Extract from Rede Lecture on "Weariness," delivered before the members of the University of Cambridge by Sir Michael Foster, Professor of Physiology :—" What is true of distress is true also of simple weariness. . . . Even in muscular work the weariness is chiefly one of the brain; and we are all familiar with a weariness of the brain in causing which the muscles have little or no share. All our knowledge, as I have said, goes to show that the work of the brain, like the work of the muscles, is accompanied by chemical change; that the chemical changes, though differing in details, are of the same, order in the brain as in the muscle: and that the smallness of the changes in the brain as compared with those of the muscle is counterbalanced or more than counterbalanced by the exceeding sensitiveness of the nervous substance. A loss of living capital, or the presence of the products of work which would have no appreciable effect on a muscle, may wholly annul the work of a piece of nervous machinery. If an adequate stream of pure blood, of blood made pure by the efficient co-operation of organs of low degree (stomach, lungs, kidneys, heart, etc.), be necessary for the life of the muscle, in order that the working capital may be rapidly renewed and the harmful products rapidly washed away, equally true, perhaps even more true, is this of the brain.

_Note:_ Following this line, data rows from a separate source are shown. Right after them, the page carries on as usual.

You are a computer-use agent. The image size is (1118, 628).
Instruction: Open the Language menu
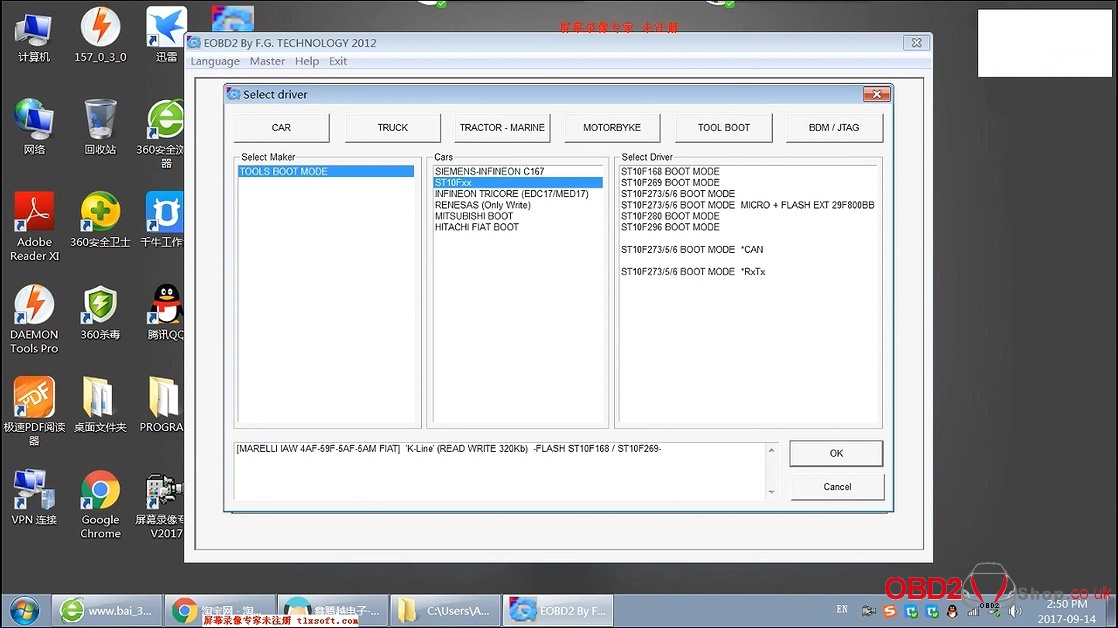[215, 61]
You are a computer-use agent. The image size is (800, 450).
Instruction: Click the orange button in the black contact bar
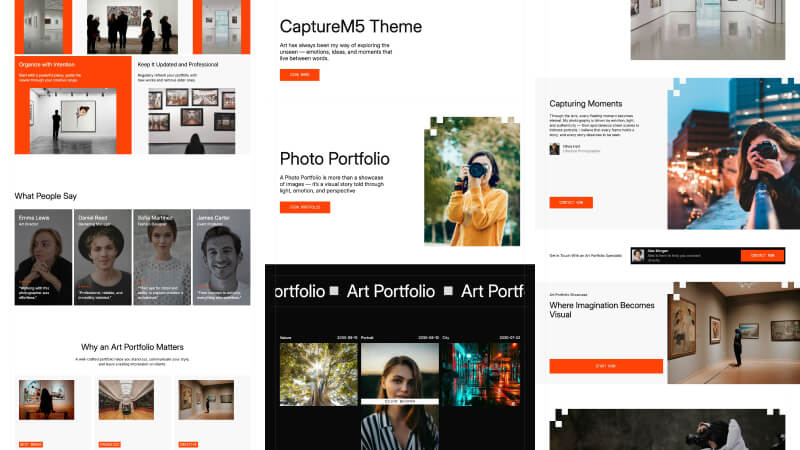pos(762,256)
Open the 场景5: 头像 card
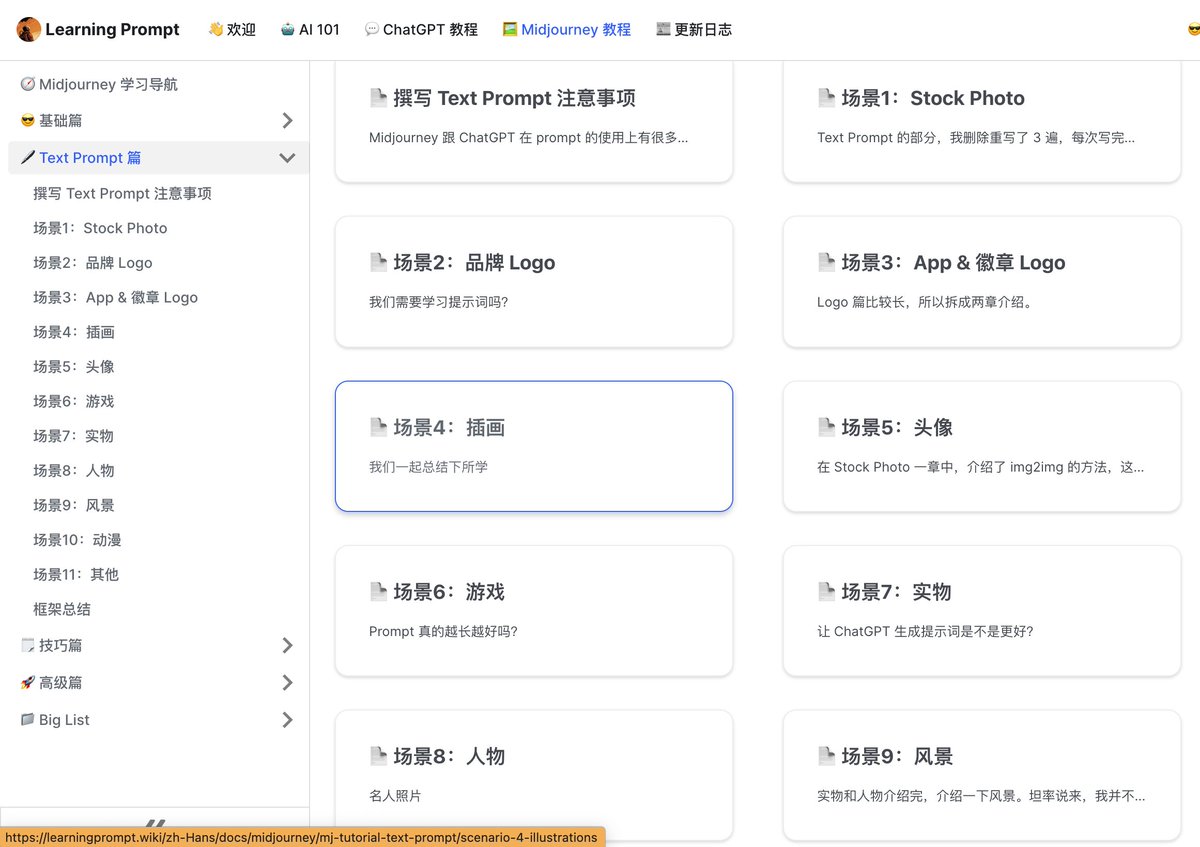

Moreover, the struggle for existence has brought to the front a brain ever ready to outrun its more humble helpmates; and even in the best regulated economy the period of most effective work, between the moment when all the complex machinery has been got into working order and the moment when weariness begins to tell, is bounded by all too narrow limits. If there be any truth in what I have laid before you the sound way to extend those limits is not so much by rendering the brain more agile as by encouraging the humbler helpmates so that their more efficient co-operation may defer the onset of weariness."